▸ Your instructions
Without changing a single character, copy every record below.

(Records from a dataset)
=-=-=-=-=

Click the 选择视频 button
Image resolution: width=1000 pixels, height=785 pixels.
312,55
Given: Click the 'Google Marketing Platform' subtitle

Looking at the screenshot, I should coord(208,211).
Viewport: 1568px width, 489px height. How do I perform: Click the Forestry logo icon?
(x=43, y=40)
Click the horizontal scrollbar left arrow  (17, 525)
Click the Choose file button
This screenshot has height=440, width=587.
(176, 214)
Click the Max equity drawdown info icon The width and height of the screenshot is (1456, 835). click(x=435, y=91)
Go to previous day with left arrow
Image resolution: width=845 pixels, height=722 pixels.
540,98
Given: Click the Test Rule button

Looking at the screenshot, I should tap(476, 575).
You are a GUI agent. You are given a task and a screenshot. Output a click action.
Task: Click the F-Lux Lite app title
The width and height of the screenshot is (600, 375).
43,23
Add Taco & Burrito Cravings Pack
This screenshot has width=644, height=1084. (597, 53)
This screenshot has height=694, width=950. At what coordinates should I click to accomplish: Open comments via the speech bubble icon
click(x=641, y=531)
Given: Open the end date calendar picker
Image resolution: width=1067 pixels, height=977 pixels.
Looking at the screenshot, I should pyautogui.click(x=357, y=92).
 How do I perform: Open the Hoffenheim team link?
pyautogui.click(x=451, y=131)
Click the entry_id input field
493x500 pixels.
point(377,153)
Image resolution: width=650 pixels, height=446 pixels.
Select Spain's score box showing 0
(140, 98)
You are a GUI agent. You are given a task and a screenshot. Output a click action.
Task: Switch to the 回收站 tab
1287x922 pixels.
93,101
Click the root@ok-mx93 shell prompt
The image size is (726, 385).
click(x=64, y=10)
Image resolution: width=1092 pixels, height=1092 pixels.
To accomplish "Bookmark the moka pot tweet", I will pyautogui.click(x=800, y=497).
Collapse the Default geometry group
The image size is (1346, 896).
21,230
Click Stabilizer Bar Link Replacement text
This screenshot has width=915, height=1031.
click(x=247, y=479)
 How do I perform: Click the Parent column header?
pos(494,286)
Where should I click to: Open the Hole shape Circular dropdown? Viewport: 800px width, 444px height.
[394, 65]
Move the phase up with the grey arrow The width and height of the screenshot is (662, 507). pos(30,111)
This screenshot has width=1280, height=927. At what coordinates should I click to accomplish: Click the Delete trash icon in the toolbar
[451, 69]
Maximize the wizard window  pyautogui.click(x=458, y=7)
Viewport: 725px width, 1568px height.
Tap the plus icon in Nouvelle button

=-=-=-=-=

▸ Task response
Click the 选择视频 button
Image resolution: width=1000 pixels, height=785 pixels.
312,55
Given: Click the 'Google Marketing Platform' subtitle

Looking at the screenshot, I should coord(208,211).
Viewport: 1568px width, 489px height. How do I perform: Click the Forestry logo icon?
(x=43, y=40)
Click the horizontal scrollbar left arrow  (17, 525)
Click the Choose file button
This screenshot has height=440, width=587.
(176, 214)
Click the Max equity drawdown info icon The width and height of the screenshot is (1456, 835). click(x=435, y=91)
Go to previous day with left arrow
Image resolution: width=845 pixels, height=722 pixels.
540,98
Given: Click the Test Rule button

Looking at the screenshot, I should tap(476, 575).
You are a GUI agent. You are given a task and a screenshot. Output a click action.
Task: Click the F-Lux Lite app title
The width and height of the screenshot is (600, 375).
43,23
Add Taco & Burrito Cravings Pack
This screenshot has width=644, height=1084. (597, 53)
This screenshot has height=694, width=950. At what coordinates should I click to accomplish: Open comments via the speech bubble icon
click(x=641, y=531)
Given: Open the end date calendar picker
Image resolution: width=1067 pixels, height=977 pixels.
Looking at the screenshot, I should pyautogui.click(x=357, y=92).
 How do I perform: Open the Hoffenheim team link?
pyautogui.click(x=451, y=131)
Click the entry_id input field
493x500 pixels.
point(377,153)
Image resolution: width=650 pixels, height=446 pixels.
Select Spain's score box showing 0
(140, 98)
You are a GUI agent. You are given a task and a screenshot. Output a click action.
Task: Switch to the 回收站 tab
1287x922 pixels.
93,101
Click the root@ok-mx93 shell prompt
The image size is (726, 385).
click(x=64, y=10)
Image resolution: width=1092 pixels, height=1092 pixels.
To accomplish "Bookmark the moka pot tweet", I will pyautogui.click(x=800, y=497).
Collapse the Default geometry group
The image size is (1346, 896).
21,230
Click Stabilizer Bar Link Replacement text
This screenshot has width=915, height=1031.
click(x=247, y=479)
 How do I perform: Click the Parent column header?
pos(494,286)
Where should I click to: Open the Hole shape Circular dropdown? Viewport: 800px width, 444px height.
[394, 65]
Move the phase up with the grey arrow The width and height of the screenshot is (662, 507). pos(30,111)
This screenshot has width=1280, height=927. At what coordinates should I click to accomplish: Click the Delete trash icon in the toolbar
[451, 69]
Maximize the wizard window  pyautogui.click(x=458, y=7)
Viewport: 725px width, 1568px height.
Tap the plus icon in Nouvelle button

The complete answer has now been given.